Thursday, May 14, 2015

Social Security: Critique by Heritage Foundation

Economics Without The B.S.**: Social Security: Critique by Heritage Foundation



[**  Double entendre intended.]


Social Security: Critique by Heritage Foundation


The Heritage Foundation cited a report which criticizes the actuaries at the Social Security Administration:  the link to their article,

My reply:

          Your report and analysis of the Social Security System is disguised as “Reform” but is just the usual misinformation of a system that has been functioning quite well in our democratic political process among both Republicans and Democrats (as well as independents and others) for over 70 years now – a system that has required only modest modifications over those decades to keep it on-going as it was initially designed under the New Deal of Franklin Delano Roosevelt.  And I might add, a system that does not contribute one penny to the National Debt and currently has a surplus account of almost $3 trillion,   (That is not a typo, TRILLION with a ‘T’.)
          Now you want to attack the actuaries of the Social Security System, government employees who are apolitical and serve Democrat and Republican administrations as well as all congressional representatives of the House and Senate, who are responsible for providing guidance for the sound management of the Program.  You cite academic research from Kashin, King, and Soneji with back-fitted data and analysis to contradict and discredit the work done by the actuaries of the Social Security System who were projecting information for the future solvency of the program.  You have a one-time academic citation while the actuaries of the Social Security System have given Congressional testimony each year over the many, many decades of the existence of the program.  Over these decades, Mr.
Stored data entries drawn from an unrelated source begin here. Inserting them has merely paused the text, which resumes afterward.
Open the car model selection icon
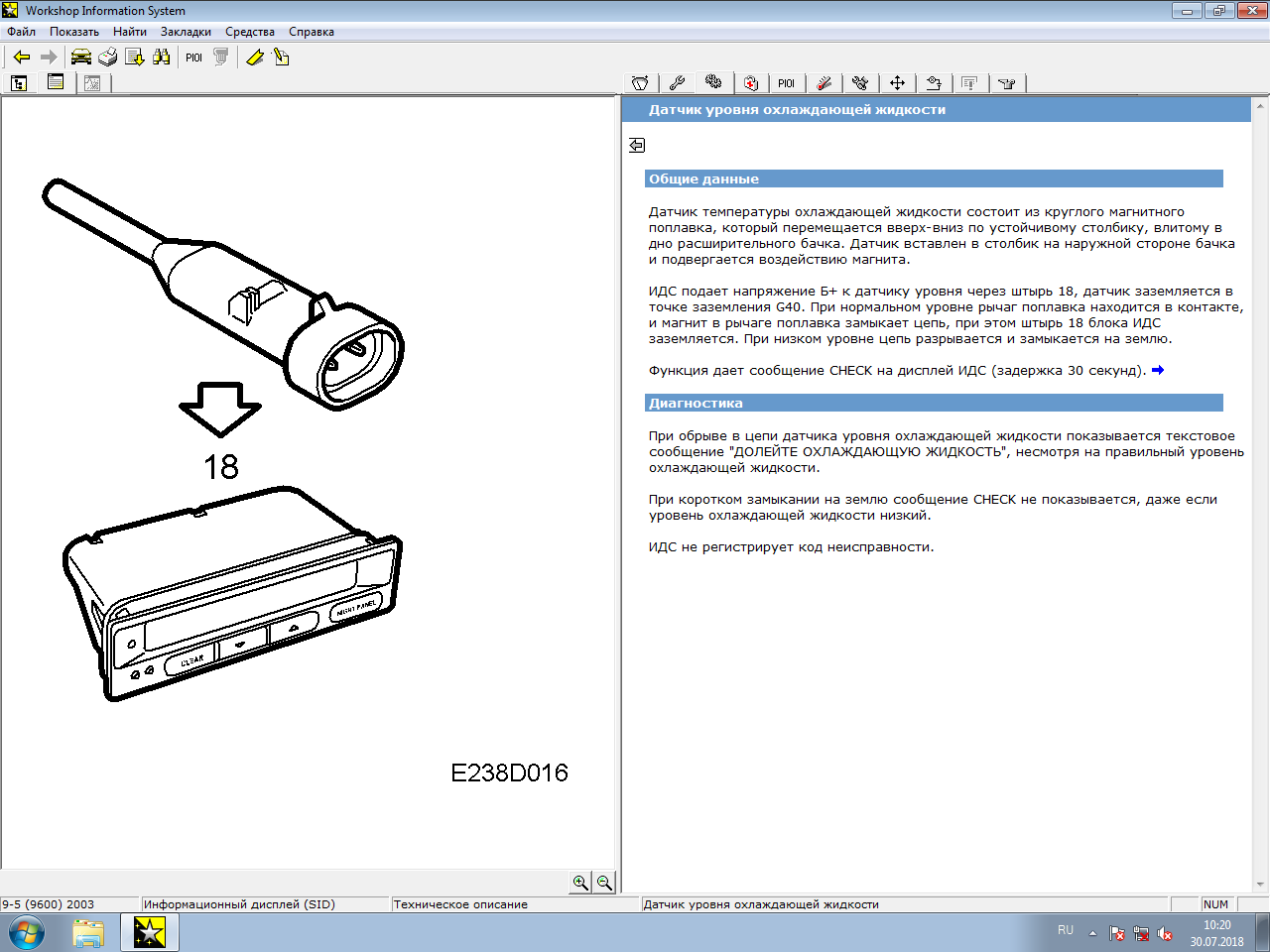1270x952 pixels. (x=81, y=58)

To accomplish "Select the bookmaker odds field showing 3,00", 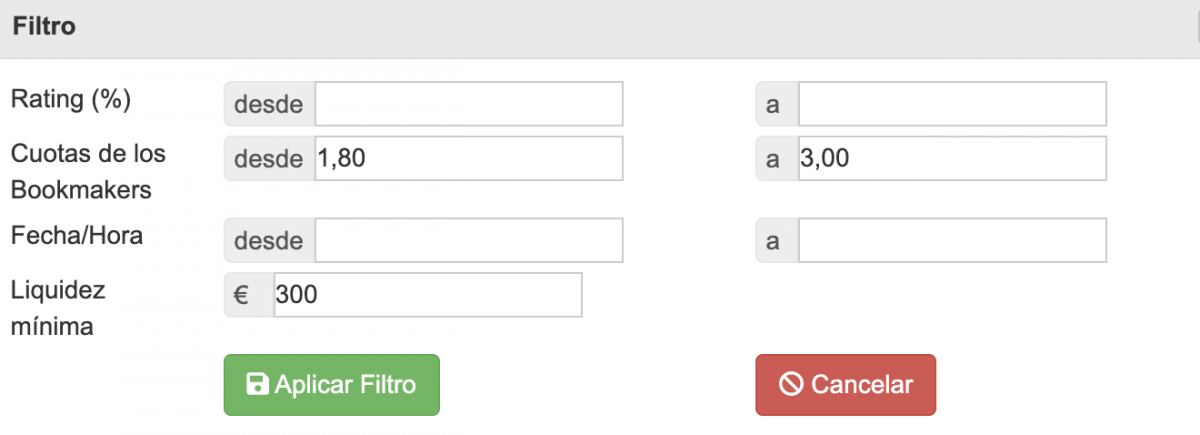I will tap(953, 159).
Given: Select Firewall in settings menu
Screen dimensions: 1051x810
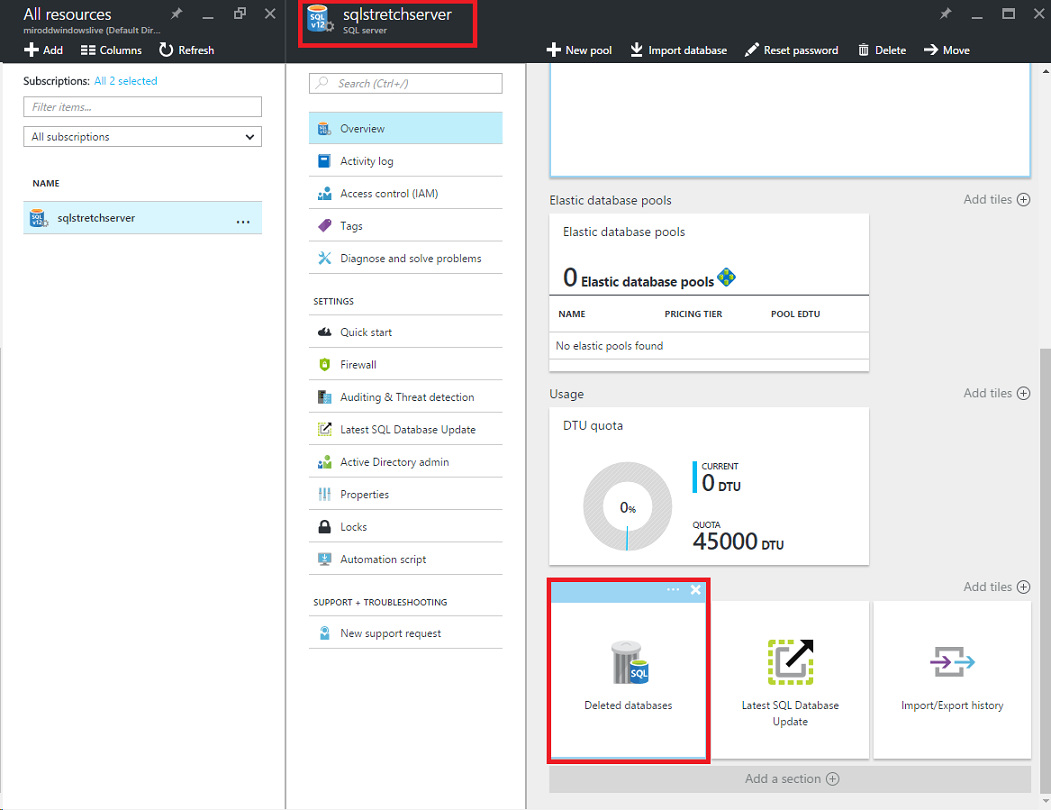Looking at the screenshot, I should [x=358, y=365].
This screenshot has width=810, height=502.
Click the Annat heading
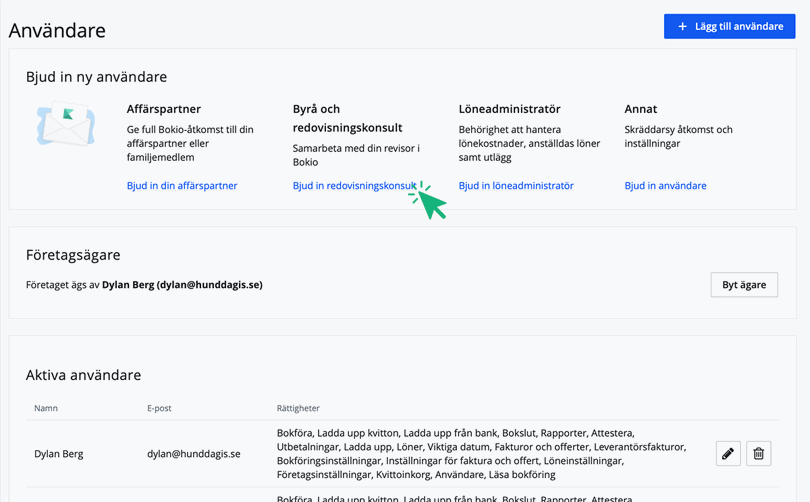[x=641, y=109]
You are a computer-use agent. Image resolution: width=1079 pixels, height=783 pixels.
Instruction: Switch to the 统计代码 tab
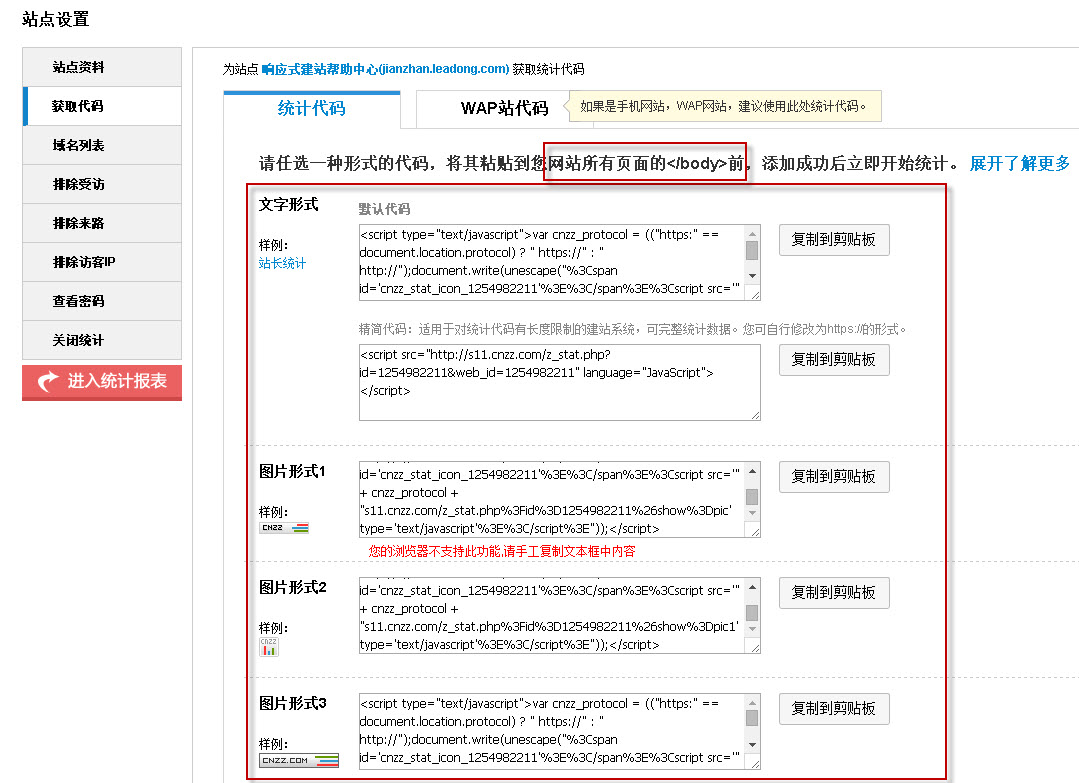click(x=311, y=109)
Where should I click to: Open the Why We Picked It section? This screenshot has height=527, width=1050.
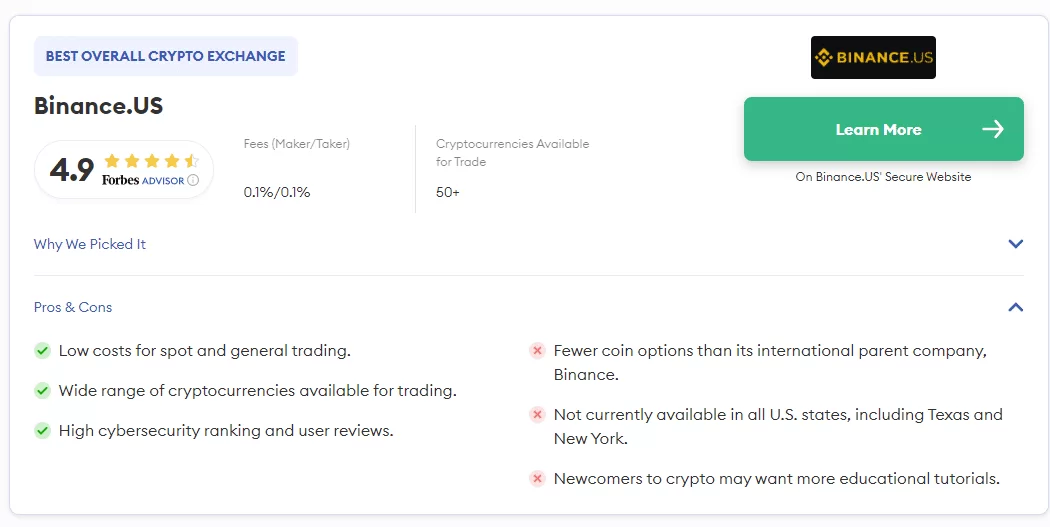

Stephen Goss, the Chief Actuary at the Social Security Administration for over twenty-five years, and other actuaries have given public presentations and have written papers explaining the Social Security System, have held themselves up for the scrutiny of the many professional actuarial organizations that are out there, and have responded to critics – being so effective that once during Bush’s second term when he attempted to “privatize” Social Security some Congressional Republicans wanted to prevent Goss from speaking in public because he was so effective a speaker and was opposed to privatization.
          The academic research you cite from Kashin, King, and Soneji that criticizes the work of the Social Security Administration’s actuaries slings one canard after another.  Their assertions of the Social Security Administration’s actuaries are just plain false – (1)  that the Actuary Reports do not publish systematic and comprehensive forecasts; (2)  that the actuaries withhold data; (3) questioning the academic standards of the actuaries; and, (4) their assertions of the Social-Psychological pressures along with the Internal and External pressures is pure bunk and psycho babble .  First, the actuaries report to the public and to Congress where it has been subject to public scrutiny over many, many decades.  Their models are stochastic models along with sensitivity analysis of the assumptions that they have made.  Other professional and academic organizations have compared these models to their own.  Second, there are downloadable data sets right on the web site of the Actuary Section of the Social Security Administration as well as citations of the data in their many, many reports.  And third, you question the academic standards of the actuaries, but their work has met the professional standards required of actuaries and has withheld the scrutiny of the many professional actuarial organizations that have reviewed their work plus the scrutiny and review and critique of other academic institutions, just to name Yale and Northwestern as two examples that immediately come to mind.  And, Stephen Goss and his actuaries have stood up to Congressional reviews time and time again.  When the next Congressional review takes place, let Kashin, King, and Soneji testify.  It is their bona fides of being apolitical that will be questioned with the likely outcome that they will discredit themselves under cross-questioning and where the views of others and the Social Security actuaries can respond.
          Over the decades, the opponents to Social Security have lobbed one canard after another on the soundness of the Social Security System:
          (1)  The Social Security Program has been called “Socialism” even though the concept of social insurance was initiated by the bulwark of German conservatism, Otto von Bismarck, way back in the 19th Century.
          (2)  You use “unfunded liability” and “pay-as-you-go” as pejoratives.  You fail to mention (or enlighten your readers) that this $13.4 trillion unfunded liability is the present value of a 75 year sum, a cash flow that will take place over 75 years.  Yes, it is huge, but it is manageable.  The key to managing it is how well the economy does over that period.  If we could get back to an economy like we had in the ‘60s – near full-employment, a better educated work force, and pay (not subsidized incomes) for all workers who contribute to the economic growth having some share of that growth – then we should see healthy receipts in Social Security.  “Unfunded liabilities” is how most folks live, especially when their children are born.  After all, who has all the money needed to raise children at the time you first give birth to them?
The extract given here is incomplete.